Gli schemi d’hyper-arousal (per esempio, di lotta-fuga) o hypo-arousal (per esempio, di freezing) e, più in generale gli stati del corpo, sono forme di adattamento all’ambiente. Di conseguenza, non ci sono risposte somatiche giuste o sbagliate, ma solo adattive! Quando tali schemi, tuttavia, sono dis -regolati o in conflitto tra loro, possono causare problematiche evolutive: si arresta l’adattamento e, nel bambino, il suo processo di crescita e d’individuazione. Il conflitto tra stati del corpo può produrre un’incongruenza fra comportamento, schema d’organizzazione motorio attivo e livello di arousal. Per esempio, Giulio di 10 anni soffre di difficoltà nell’apprendimento e di disturbi del sonno: «Non riesco a calmarmi dentro. Solo quando combatto davanti al video mi tranquillizzo» dice, portandoci all’interno di un circolo vizioso senza fine. L’ipotesi, dunque, è che nel momento in cui Giulio si appresta a dormire o a studiare (livello del comportamento), continui a essere attivo dentro di lui uno stressor indotto dal pattern di lotta (schema motorio attivo) rinforzato e fissato dal training digitale quotidiano indotto da Fortnite, dalle serie-tv dei Power Ranger su Netflix, dai video dei suoi gamer preferiti su YouTube, con il conseguente mantenimento dell’hyperarousal. Come possiamo mettere insieme il sonno e le condizioni per studiare o ascoltare la lezione, con uno schema d’organizzazione motoria di lotta, regolando il livello di arousal?

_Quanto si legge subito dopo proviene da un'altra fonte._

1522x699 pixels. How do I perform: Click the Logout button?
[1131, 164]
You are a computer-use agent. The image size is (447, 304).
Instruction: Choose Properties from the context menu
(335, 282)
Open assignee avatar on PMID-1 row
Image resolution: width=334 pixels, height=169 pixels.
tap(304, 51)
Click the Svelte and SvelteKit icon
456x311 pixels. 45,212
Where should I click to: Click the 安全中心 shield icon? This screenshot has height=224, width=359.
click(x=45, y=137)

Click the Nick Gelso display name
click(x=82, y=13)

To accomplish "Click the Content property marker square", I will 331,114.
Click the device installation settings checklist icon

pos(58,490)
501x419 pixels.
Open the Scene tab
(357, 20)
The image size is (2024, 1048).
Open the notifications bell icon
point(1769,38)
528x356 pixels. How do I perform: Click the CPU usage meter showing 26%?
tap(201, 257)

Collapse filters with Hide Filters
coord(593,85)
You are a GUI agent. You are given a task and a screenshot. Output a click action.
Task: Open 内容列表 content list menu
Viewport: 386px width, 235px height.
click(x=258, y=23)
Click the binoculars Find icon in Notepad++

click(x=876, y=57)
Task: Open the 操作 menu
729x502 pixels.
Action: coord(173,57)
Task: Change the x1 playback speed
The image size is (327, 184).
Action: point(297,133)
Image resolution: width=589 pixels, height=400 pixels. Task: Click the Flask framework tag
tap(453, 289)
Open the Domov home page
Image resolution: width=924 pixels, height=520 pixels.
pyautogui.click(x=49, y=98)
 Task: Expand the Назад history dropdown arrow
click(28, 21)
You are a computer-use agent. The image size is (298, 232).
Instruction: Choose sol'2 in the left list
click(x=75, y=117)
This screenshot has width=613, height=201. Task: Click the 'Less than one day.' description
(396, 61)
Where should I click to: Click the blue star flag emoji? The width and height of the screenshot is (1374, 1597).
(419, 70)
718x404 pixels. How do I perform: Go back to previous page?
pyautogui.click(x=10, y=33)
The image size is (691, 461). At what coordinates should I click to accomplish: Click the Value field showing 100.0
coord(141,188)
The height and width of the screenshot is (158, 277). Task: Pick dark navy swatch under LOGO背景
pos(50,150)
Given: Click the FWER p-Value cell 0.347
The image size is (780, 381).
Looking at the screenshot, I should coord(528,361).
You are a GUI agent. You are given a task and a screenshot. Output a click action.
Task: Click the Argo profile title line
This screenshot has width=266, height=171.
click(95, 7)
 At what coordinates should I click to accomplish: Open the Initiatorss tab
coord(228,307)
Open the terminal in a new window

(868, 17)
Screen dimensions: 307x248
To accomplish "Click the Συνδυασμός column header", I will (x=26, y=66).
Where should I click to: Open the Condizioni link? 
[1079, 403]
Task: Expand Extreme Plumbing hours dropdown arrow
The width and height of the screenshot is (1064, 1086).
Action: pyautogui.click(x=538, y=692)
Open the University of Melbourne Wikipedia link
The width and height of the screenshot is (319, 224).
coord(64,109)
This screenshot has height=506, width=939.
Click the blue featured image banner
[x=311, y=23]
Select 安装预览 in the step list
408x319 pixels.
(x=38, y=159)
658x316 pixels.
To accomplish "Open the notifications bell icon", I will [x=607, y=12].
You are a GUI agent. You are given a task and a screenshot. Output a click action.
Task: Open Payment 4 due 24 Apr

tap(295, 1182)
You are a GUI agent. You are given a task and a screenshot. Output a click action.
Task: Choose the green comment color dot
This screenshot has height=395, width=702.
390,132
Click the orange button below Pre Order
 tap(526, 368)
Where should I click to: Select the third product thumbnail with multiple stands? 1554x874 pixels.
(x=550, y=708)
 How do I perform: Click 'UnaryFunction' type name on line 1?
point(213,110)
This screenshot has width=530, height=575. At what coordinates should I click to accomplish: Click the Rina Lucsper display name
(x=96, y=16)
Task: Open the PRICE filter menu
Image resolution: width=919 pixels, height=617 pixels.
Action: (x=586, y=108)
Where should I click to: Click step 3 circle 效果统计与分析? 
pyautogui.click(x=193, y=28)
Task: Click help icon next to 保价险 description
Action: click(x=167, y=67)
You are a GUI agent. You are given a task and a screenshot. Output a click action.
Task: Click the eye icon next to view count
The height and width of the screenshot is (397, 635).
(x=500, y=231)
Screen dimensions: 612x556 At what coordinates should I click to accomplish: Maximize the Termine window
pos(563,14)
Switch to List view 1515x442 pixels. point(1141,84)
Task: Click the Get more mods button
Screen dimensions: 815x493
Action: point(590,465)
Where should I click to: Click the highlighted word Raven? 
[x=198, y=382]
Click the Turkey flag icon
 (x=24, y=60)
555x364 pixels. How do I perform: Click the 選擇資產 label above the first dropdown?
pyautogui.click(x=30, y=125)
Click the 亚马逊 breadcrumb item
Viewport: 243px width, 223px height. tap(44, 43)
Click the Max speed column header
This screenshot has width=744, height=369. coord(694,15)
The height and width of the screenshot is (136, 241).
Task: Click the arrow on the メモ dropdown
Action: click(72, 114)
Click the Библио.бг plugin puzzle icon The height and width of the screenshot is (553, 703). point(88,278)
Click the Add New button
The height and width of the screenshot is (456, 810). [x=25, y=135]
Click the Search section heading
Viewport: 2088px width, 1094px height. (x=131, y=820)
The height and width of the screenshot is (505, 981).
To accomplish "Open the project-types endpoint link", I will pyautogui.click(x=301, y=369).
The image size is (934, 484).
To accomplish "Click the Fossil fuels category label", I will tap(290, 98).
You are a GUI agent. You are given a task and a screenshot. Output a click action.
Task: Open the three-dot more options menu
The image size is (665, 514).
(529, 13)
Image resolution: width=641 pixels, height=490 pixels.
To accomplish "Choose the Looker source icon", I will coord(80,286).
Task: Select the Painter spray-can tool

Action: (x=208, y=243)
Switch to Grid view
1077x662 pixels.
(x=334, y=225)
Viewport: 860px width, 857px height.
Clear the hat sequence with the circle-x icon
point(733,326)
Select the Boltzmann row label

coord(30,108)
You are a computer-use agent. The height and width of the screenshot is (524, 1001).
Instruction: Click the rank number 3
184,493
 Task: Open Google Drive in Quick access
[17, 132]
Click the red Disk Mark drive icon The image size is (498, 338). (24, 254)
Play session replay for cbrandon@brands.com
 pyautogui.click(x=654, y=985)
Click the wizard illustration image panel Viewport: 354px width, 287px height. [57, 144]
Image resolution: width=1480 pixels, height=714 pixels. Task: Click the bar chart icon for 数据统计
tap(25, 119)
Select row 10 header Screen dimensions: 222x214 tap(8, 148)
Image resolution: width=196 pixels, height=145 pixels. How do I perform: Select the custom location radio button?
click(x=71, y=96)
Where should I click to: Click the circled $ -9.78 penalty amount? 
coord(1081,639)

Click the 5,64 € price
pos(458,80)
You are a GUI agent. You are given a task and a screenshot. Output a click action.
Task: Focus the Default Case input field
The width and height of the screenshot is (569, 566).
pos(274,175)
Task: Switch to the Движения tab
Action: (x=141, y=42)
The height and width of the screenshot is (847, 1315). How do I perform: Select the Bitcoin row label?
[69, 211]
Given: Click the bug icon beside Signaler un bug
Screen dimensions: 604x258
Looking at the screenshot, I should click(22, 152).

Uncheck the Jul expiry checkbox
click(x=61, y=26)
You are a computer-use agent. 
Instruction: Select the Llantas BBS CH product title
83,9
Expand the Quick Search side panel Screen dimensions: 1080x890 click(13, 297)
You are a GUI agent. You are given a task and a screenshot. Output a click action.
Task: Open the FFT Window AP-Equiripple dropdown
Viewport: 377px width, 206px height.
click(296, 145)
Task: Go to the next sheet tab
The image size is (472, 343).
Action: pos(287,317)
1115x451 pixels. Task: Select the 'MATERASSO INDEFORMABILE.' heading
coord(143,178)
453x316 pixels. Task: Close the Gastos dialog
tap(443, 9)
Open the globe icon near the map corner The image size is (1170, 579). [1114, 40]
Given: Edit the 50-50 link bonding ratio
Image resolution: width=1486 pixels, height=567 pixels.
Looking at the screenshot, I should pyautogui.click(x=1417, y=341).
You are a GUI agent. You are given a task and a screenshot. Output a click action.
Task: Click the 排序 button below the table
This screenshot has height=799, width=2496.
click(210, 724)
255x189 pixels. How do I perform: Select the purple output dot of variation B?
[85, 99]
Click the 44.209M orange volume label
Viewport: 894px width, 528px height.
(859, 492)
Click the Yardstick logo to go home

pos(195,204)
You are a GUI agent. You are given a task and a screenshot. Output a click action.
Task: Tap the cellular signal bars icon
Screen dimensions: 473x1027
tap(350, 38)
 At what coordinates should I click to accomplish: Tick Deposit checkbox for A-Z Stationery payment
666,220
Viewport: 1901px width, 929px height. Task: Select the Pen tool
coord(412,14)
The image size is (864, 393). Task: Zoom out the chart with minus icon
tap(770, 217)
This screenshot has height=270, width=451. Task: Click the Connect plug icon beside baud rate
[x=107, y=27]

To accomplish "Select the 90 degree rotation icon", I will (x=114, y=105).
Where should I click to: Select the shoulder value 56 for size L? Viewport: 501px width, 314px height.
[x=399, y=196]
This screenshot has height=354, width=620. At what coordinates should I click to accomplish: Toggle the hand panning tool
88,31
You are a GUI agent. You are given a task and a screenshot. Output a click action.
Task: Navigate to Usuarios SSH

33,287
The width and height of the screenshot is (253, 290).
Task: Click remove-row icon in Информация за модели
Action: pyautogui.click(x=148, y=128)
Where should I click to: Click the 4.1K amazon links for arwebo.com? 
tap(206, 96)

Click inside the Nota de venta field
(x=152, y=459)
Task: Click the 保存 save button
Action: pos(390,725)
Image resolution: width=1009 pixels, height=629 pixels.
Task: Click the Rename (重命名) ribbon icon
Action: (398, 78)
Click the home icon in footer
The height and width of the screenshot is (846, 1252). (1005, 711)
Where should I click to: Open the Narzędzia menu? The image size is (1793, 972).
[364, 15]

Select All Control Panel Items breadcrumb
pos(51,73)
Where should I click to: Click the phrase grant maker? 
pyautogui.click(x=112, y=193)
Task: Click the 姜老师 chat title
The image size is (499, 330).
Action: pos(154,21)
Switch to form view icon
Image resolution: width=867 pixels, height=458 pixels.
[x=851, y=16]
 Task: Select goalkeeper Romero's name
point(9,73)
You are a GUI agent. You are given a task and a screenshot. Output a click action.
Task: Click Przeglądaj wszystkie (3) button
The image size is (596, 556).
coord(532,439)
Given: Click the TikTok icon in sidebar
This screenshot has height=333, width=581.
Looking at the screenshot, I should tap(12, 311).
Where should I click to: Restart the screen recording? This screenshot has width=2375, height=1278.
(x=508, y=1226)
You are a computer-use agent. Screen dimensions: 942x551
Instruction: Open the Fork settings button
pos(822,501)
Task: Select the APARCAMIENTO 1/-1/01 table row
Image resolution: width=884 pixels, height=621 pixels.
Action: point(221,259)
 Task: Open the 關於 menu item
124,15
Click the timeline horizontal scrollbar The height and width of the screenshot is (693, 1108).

3) Attraverso la competenza somatica che costituisce il terzo versante del modello. La competenza somatica è la capacità di sentire come stiamo nel corpo quando siamo in relazione con l’Altro. L’attenzione è rivolta alle sensazioni fisiche che si attivano nel qui e ora poiché solo attraverso una focalizzazione sugli stati del corpo in tempo presente, è possibile regolare l’arousal corporeo.

In ambito psicodinamico, c’è la tendenza a concepire le emozioni in termini di rappresentazioni psichiche. Tuttavia, le emozioni sono innanzitutto schemi d’organizzazione motoria, cioè precisi moti del corpo, il più delle volte non riconosciuti dalla coscienza e, di conseguenza, non regolabili.

In questa direzione, si è orientato il lavoro con Marco, Luca, Giulio e molti altri bambini digitalmente modificati: seduta dopo seduta, attraverso un accompagnamento progressivo nell’acquisizione della competenza somatica, i corpi vengono regolati e riabitati. Per esempio, Marco scopre che ciò che descrive ormai abitualmente come rabbia nei confronti della madre quando lei esce di casa e lo lascia da solo è, in realtà, ansia: è una pressione nel petto che toglie il respiro a farlo muovere in continuazione. Quando in seduta, insieme al terapeuta, riesce a visualizzare la scena e a mantenere l’ascolto sulle sensazioni fisiche, l’ansia lascia il posto prima alla tristezza, poi all’Altro: “Non so di cosa, ma mi piacerebbe riuscire a parlare con qualcuno. Come si fa?”. Da una clinica tradizionale che si concentra prevalentemente sulla parola come strumento di cambiamento, il modello di psicoterapia Somatic Competence lavora a partire da stati dis -regolazione e dai conflitti somatici per contattare e regolare un disagio sempre più corporeo a matrice digitale, incarnato soprattutto nelle nuove generazioni. L’obiettivo preliminare è far entrare in terapia gli stati del corpo che tendono a prendere il sopravvento, bloccando i processi di mentalizzazione e adattamento e, di conseguenza, le possibilità evolutive. Lo scopo finale resta arrivare a nominare ed elaborare la conflittualità psichica, quando presente, condizione che spesso nella nuova clinica non rappresenta il punto di partenza, bensì un obiettivo da raggiungere. In questo orizzonte, il concetto di competenza somatica e il modello Somatic Competence® che ne deriva, rappresentano un tentativo di rispondere all’attuale disagio della civiltà: le logiche del corpo, dunque, come un nuovo ambito di lettura del disagio e d’intervento terapeutico, ricco di prospettive, con pazienti, non solo bambini, che nel prossimo futuro apparterranno sempre più sovente a una clinica digitalmente modificata.